Brief li’l comics roundup:

Bill Sherman reviews Trouble, the teen-romance series written by Mark Millar as an attempt to break into the teen-girl manga/Sweet Valley High market. I myself will just say that a story in which Millar can’t throw around words like “adamantium” and “black ops” and “I’d suit up and take out those terrorists myself, but I’ve got a date with Shannon Elizabeth” reveals a certain weakness in the dialogue department, and that a comic that ends with a line that’s basically a thirty-year-old in-joke is an unlikely candidate for jumpstarting a new audience. But it was a good idea to try, and the art by Mr. & Mrs.

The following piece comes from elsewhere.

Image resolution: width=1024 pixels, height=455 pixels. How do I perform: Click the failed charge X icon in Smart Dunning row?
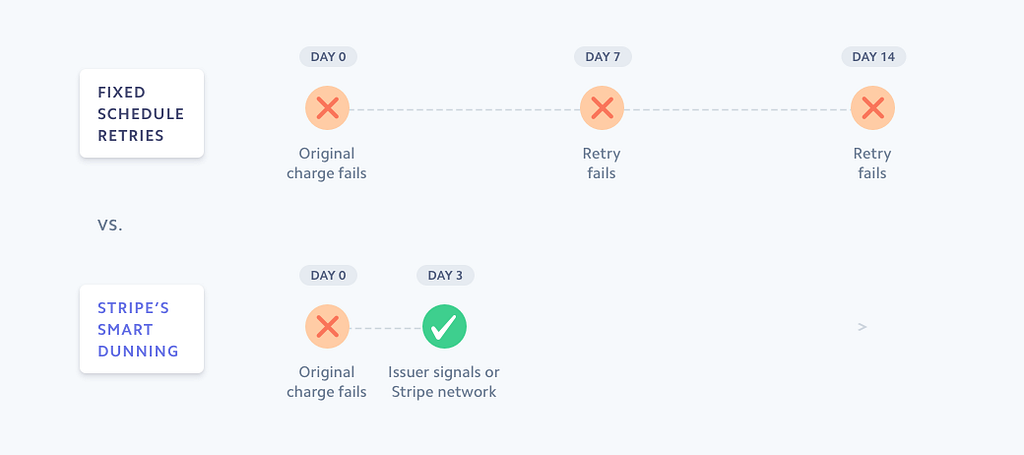(327, 326)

Terry Dodson is suitably sexy.

Jess Lemon at the Pulse reviews Alias, Brian Bendis’s bleak and evocative mature-readers ex-superheroine private-detective series. It’s somewhat controversial whether “Jess” is actually the complete comics newbie that “she” claims to be, but regardless, the review neatly summarizes how to make a comic new-reader-friendly. Bendis (with the help of the incredible artist Michael Gaydos) knows how it’s done.

NeilAlien ought to be pleased that Vikings, the upcoming grand-guignol Thor tale by Garth Ennis and Glenn Fabry, will apparently guest-star Dr. Strange. They may not be the hoary hosts of Hoggoth, but they come from the land of the ice and snow…

Also at the Pulse, there’s a nice little article about Battle Royale, the genuinely fucked-up manga about a dystopian future Japan in which classes of 9th graders are forced to kill each other gladiator-style in a Running Man-esque TV program. This is the first manga I’ve really ever read, and I’m enjoying it, even more so because it was printed right-to-left which makes it this weird head-trip to read.

Finally, yesterday Dirk Deppey gave his most well-reasoned argument yet against superhero comics and movies. Conceding that the genre is capable of greatness, he simply argues that this means there’s all the more reason to call superhero crap “crap.” He’s right, of course, even if he’s being way too hard on the really cool X2 movie. It’s also important to remember that the superhero crap chokes out EVERYTHING good, superhero and non-superhero alike. I think we all realize we’re at the point where when you try to tell your in-laws, for example, about a comic like Blankets, for example, the first thing out of their mouths is, “Wait, it’s a comic, but not about superheroes?” People are hardly aware such comics even exist. That ain’t good for anyone.